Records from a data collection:

╭──

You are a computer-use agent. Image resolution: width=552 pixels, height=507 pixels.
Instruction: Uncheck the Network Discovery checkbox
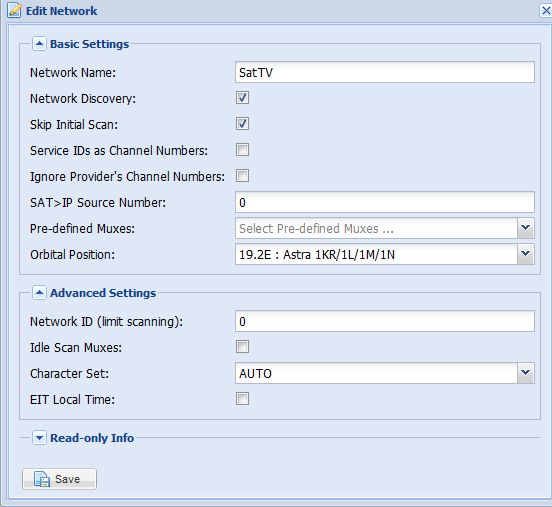click(x=242, y=98)
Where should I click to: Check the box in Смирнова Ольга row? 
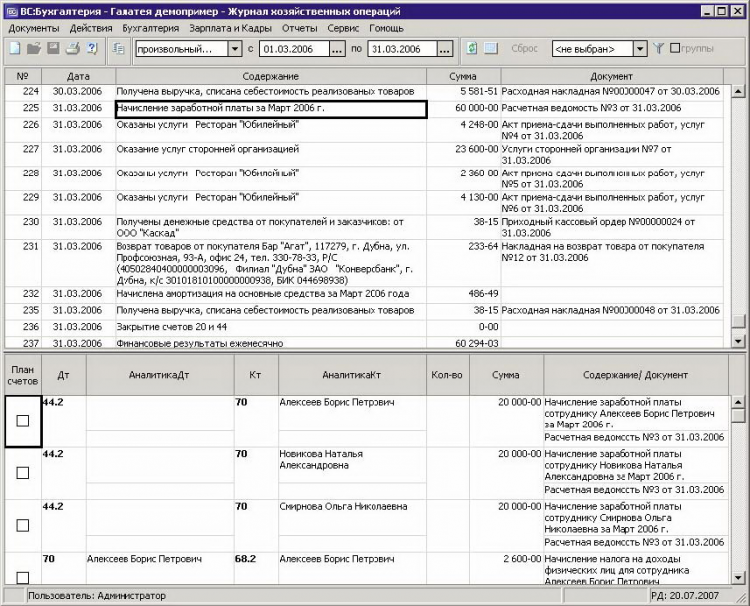point(23,525)
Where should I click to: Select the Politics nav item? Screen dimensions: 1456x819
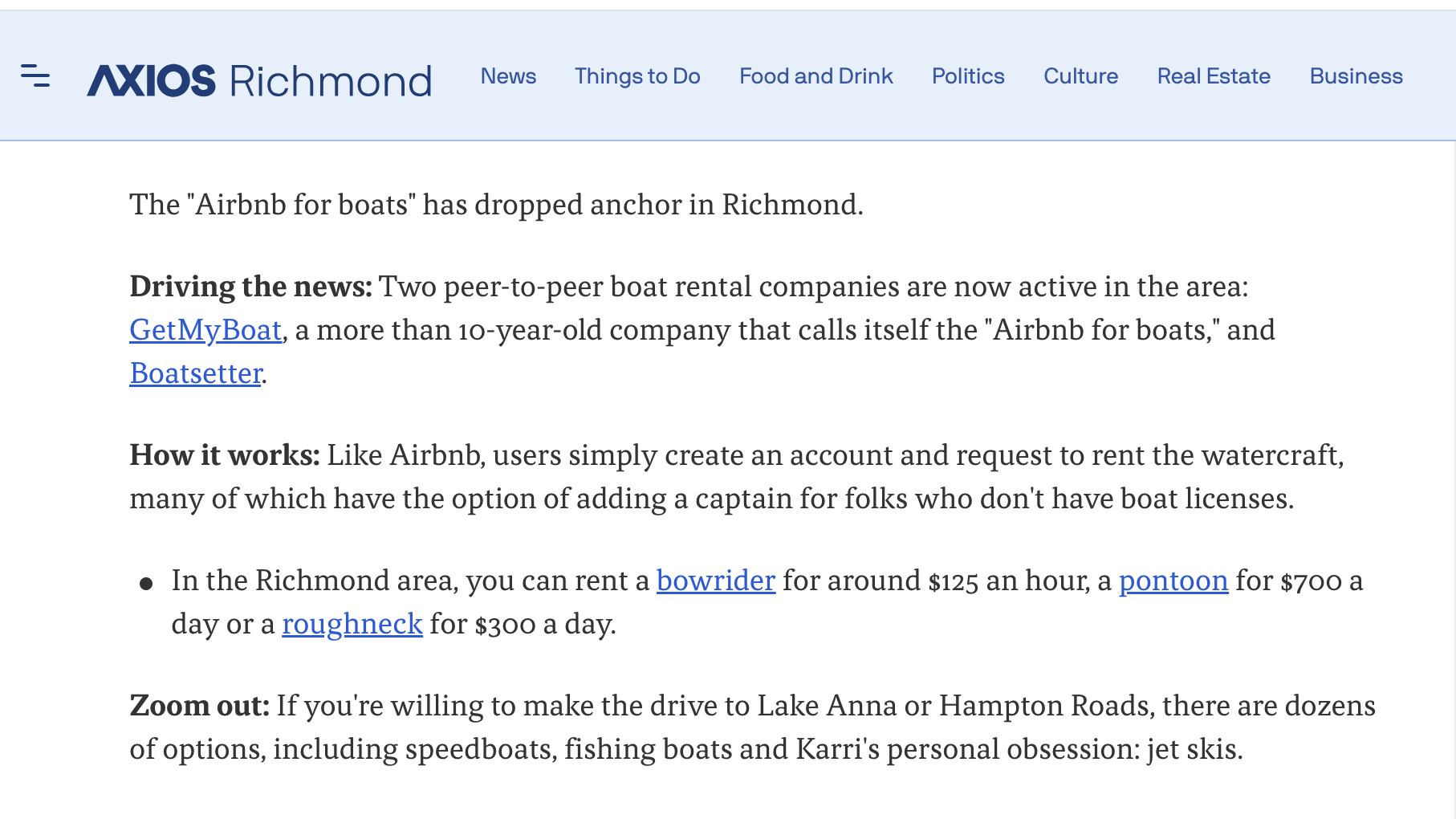[x=968, y=76]
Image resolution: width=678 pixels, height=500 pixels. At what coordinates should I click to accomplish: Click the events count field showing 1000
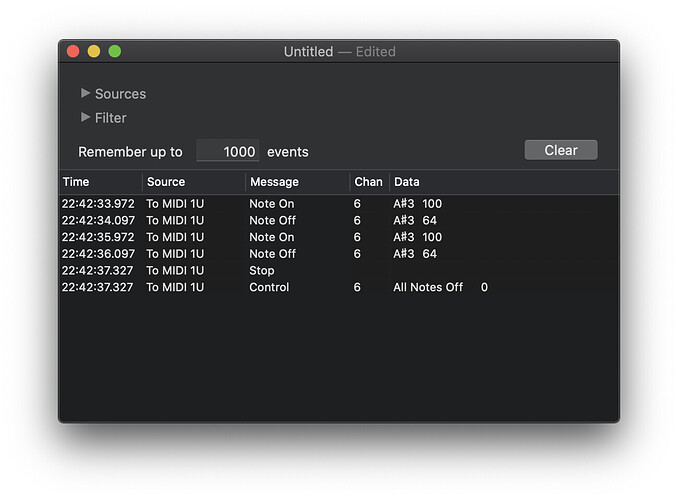click(x=228, y=151)
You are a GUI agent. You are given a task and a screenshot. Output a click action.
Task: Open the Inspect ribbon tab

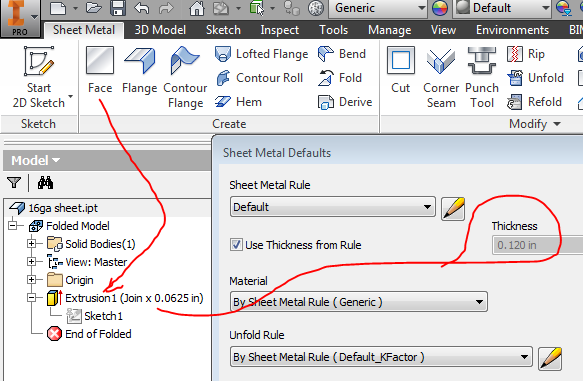tap(279, 30)

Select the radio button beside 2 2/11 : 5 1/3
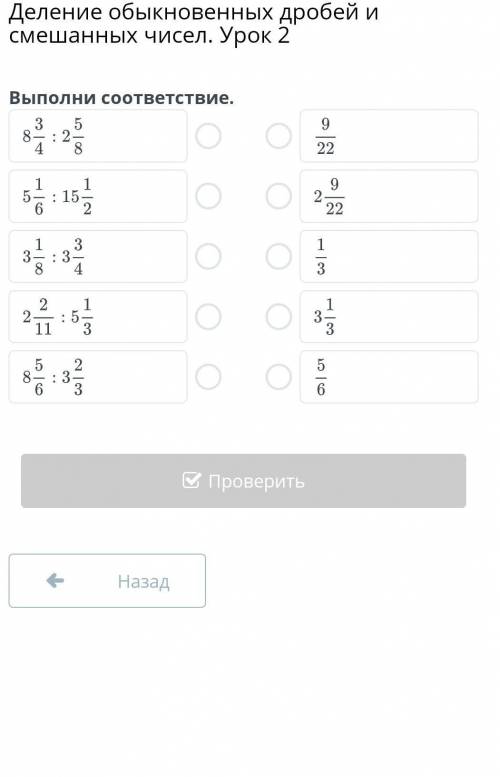pyautogui.click(x=208, y=317)
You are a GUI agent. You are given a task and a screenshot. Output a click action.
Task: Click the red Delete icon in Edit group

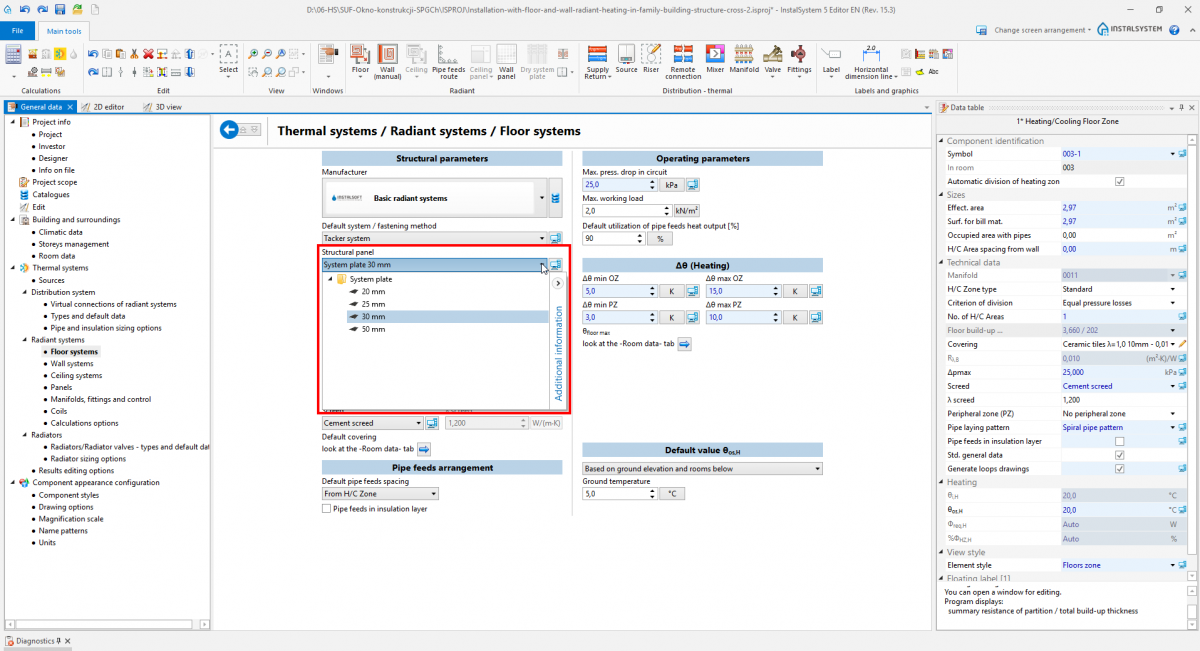click(148, 54)
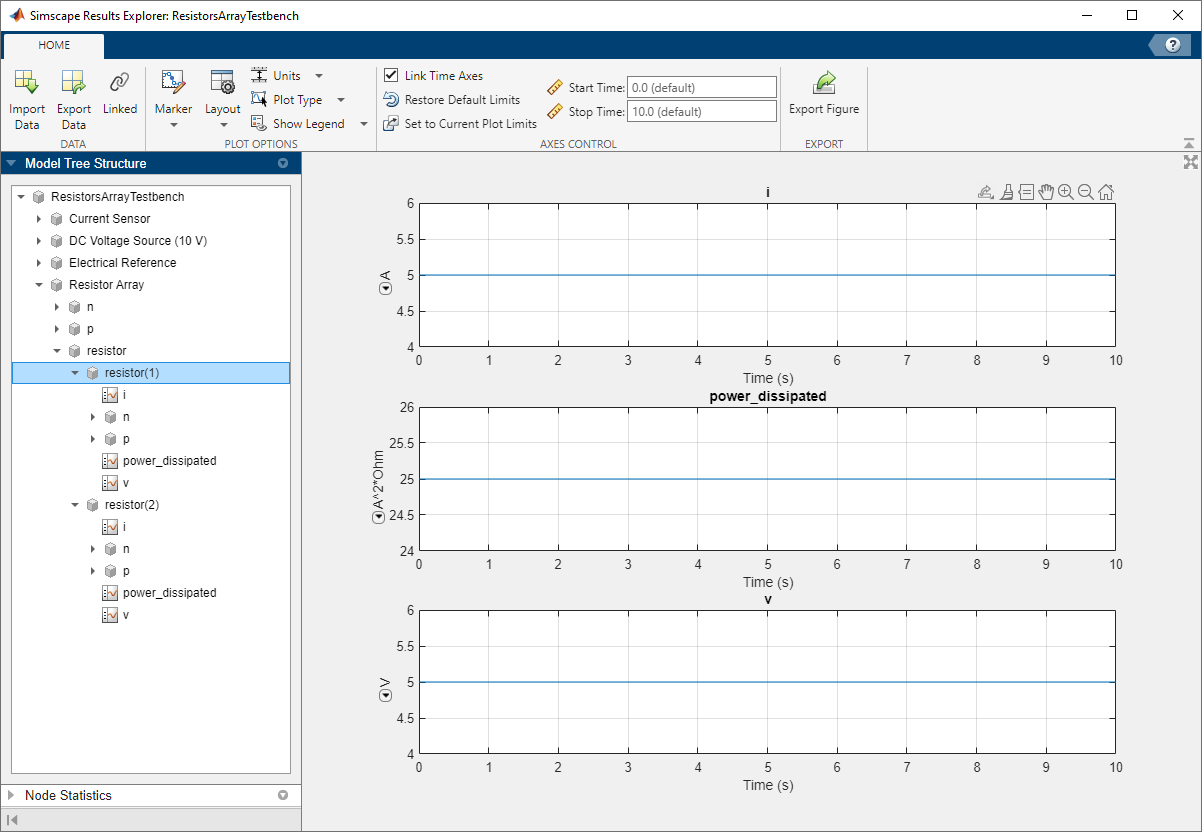
Task: Click the Export Figure icon
Action: [823, 84]
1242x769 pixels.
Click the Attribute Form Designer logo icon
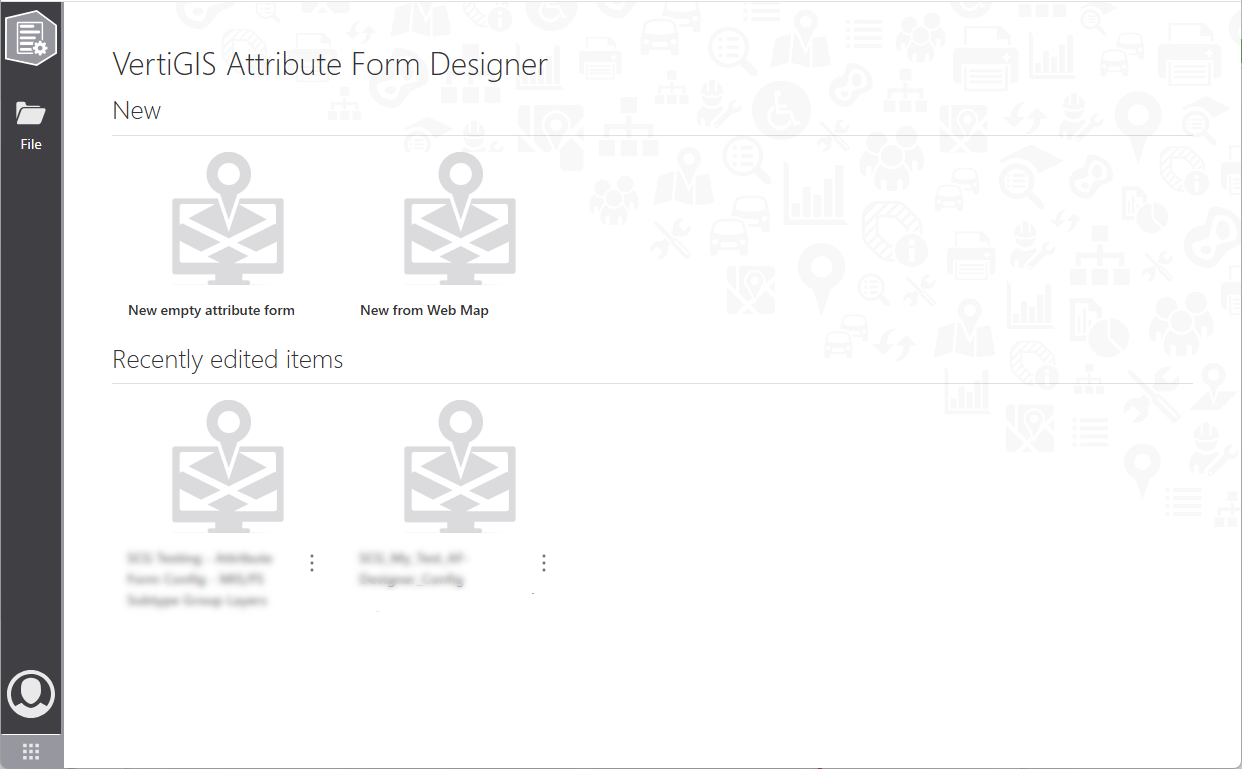coord(31,37)
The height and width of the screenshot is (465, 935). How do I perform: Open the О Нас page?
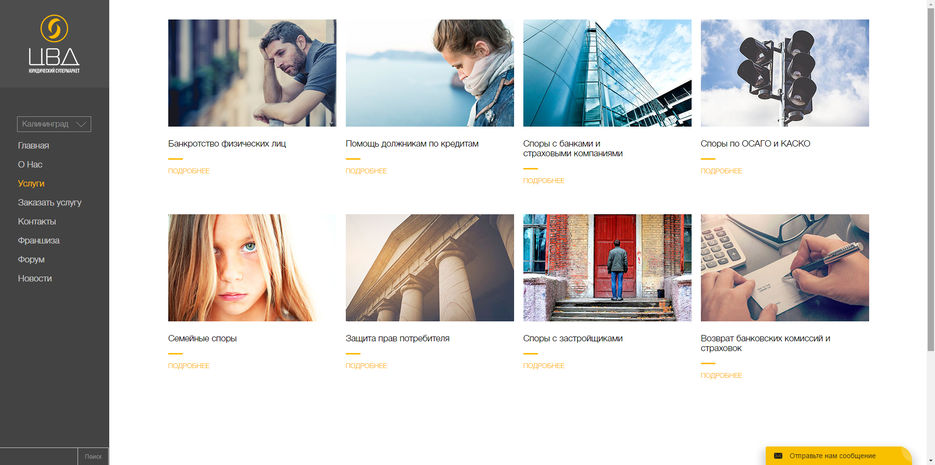click(30, 165)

╰──

| Task instructions |
Could you copy out every record exactly, minus the pictures?

| Reply to the exercise |
You are a computer-use agent. Image resolution: width=552 pixels, height=507 pixels.
Instruction: Uncheck the Network Discovery checkbox
click(x=242, y=98)
Where should I click to: Check the box in Смирнова Ольга row? 
point(23,525)
Where should I click to: Select the Politics nav item? Screen dimensions: 1456x819
[x=968, y=76]
Image resolution: width=678 pixels, height=500 pixels. At what coordinates should I click to accomplish: Click the events count field showing 1000
click(x=228, y=151)
You are a GUI agent. You are given a task and a screenshot. Output a click action.
Task: Open the Inspect ribbon tab

tap(279, 30)

Select the radio button beside 2 2/11 : 5 1/3
pyautogui.click(x=208, y=317)
You are a GUI agent. You are given a task and a screenshot. Output a click action.
Task: Click the red Delete icon in Edit group

click(148, 54)
Task: Click the Export Figure icon
Action: [823, 84]
1242x769 pixels.
Click the Attribute Form Designer logo icon
coord(31,37)
The height and width of the screenshot is (465, 935). How do I perform: Open the О Нас page?
click(30, 165)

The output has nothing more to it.